Instruction —
List each line in the rows below that contains the string "Task".

Data provided —
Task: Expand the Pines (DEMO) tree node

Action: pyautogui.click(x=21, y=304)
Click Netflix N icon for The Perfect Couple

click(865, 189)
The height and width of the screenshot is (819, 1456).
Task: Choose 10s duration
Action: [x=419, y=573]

Result of the exercise —
Task: Expand the Pines (DEMO) tree node
Task: Choose 10s duration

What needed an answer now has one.